Bis zum Ende dieses Monats müssen auch die restlichen Ausrüstungsgegenstände aus Halle 6 des Gewerbehofes abgeholt werden. Der Mietvertrag, der für die acht Monate währende Übergangszeit abgeschlossen worden war (16 000 Euro Mietkosten), wurde zum 31. Mai gekündigt.

Wie eingangs erwähnt: Noch nicht alle Arbeiten sind am und im Gerätehaus abgeschlossen. Neben Arbeiten im Inneren des Gebäudes muss auch das Umfeld hergerichtet werden. Erst wenn auch das erledigt ist, soll auch die offizielle Übergabe des rund 800 000 Euro teuren Objektes durch Bürgermeister Siegfried Griebsch an den Löschzug erfolgen.

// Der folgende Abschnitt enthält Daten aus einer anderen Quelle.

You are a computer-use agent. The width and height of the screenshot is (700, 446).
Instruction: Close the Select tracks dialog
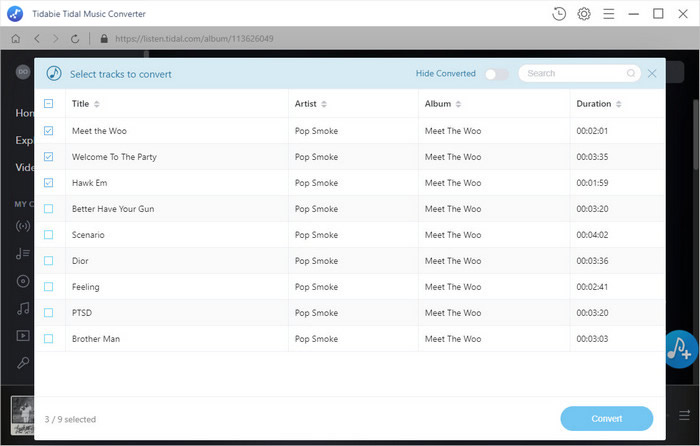(652, 73)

Das Ganze wird nach Auskunft von Löschzugführer Thomas Scharpe eingebunden in einen Tag der offenen Tür, der für September ins Auge gefasst ist. Die Bevölkerung soll die Möglichkeit haben, sich umfassend darüber zu informieren, was im Interesse des umfassenden und wirkungsvollen Brandschutzes geleistet worden ist.